• Exercise data
== == ==

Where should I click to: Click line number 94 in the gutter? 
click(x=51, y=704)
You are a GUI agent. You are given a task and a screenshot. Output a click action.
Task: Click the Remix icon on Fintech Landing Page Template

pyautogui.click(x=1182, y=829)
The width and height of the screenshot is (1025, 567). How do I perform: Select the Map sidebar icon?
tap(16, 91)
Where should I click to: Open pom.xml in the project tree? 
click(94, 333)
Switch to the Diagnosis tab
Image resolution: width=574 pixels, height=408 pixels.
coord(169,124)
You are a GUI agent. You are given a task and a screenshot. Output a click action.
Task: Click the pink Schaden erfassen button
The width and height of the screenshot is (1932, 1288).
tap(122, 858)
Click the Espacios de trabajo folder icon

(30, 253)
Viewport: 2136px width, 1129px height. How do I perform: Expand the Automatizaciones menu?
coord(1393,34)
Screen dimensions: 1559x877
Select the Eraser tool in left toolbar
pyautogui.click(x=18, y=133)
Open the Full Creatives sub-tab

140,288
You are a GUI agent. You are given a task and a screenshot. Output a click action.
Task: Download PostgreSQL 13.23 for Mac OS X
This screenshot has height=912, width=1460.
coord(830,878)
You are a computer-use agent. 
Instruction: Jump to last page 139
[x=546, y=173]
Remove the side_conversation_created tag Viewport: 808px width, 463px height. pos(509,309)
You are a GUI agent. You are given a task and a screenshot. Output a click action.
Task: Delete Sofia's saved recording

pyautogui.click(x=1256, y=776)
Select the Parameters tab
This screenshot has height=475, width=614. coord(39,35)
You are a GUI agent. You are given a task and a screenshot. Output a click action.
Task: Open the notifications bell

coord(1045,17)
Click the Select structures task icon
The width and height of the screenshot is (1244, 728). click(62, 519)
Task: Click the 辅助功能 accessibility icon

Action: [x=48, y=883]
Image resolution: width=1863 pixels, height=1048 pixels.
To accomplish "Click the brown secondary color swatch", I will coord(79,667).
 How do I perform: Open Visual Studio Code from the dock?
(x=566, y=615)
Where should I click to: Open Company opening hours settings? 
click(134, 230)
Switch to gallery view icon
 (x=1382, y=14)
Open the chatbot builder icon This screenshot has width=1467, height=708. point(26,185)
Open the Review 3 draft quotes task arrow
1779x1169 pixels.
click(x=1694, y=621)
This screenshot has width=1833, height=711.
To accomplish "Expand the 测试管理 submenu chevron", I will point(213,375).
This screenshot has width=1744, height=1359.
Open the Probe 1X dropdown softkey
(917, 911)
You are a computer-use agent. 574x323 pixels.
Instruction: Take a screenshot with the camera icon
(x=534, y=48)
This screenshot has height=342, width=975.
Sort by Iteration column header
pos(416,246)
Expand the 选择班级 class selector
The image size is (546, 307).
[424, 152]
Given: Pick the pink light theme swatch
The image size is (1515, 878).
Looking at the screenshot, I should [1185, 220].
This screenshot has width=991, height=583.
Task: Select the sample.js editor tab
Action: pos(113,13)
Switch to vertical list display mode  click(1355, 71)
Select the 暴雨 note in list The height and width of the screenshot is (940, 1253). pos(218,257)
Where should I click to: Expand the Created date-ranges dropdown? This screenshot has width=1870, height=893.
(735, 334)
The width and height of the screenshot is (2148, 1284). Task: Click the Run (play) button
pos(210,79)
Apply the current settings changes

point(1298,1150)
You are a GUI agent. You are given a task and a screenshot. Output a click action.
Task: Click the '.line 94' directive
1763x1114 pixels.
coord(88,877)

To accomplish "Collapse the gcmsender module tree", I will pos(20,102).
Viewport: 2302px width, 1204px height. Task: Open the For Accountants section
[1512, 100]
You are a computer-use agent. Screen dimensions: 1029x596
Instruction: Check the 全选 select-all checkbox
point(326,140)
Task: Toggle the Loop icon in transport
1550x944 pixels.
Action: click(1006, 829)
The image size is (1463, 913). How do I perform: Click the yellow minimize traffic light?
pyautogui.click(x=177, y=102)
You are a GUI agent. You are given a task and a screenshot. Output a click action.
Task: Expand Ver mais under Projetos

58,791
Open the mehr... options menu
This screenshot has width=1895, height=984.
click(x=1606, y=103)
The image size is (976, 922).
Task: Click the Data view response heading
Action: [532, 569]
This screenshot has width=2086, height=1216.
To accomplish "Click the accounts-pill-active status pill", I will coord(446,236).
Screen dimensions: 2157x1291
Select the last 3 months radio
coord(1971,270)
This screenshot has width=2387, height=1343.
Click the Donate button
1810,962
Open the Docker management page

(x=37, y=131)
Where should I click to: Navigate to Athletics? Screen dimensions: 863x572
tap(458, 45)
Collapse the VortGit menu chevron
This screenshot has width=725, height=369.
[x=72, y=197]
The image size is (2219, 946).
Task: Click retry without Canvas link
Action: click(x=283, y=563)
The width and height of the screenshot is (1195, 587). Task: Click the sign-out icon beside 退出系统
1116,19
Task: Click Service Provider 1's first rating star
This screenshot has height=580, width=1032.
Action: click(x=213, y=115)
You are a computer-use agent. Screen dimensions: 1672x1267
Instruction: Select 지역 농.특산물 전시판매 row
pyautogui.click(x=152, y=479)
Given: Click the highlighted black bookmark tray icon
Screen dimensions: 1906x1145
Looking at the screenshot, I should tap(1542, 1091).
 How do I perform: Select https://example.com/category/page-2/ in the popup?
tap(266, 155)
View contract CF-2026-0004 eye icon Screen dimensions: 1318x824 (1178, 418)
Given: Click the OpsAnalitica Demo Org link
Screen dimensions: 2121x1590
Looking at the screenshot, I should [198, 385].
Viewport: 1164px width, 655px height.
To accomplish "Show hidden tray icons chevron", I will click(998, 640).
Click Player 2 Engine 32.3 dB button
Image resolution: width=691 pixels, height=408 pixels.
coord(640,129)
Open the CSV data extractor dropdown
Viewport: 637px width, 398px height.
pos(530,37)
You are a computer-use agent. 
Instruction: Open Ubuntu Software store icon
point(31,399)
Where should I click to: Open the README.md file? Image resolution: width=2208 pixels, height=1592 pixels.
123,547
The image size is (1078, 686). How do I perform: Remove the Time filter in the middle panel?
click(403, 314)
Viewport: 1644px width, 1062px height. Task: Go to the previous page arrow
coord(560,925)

== == ==

• What is needed
List each line of the records that holds the string "Collapse".

• Response
To accomplish "Collapse the gcmsender module tree", I will pos(20,102).
Collapse the VortGit menu chevron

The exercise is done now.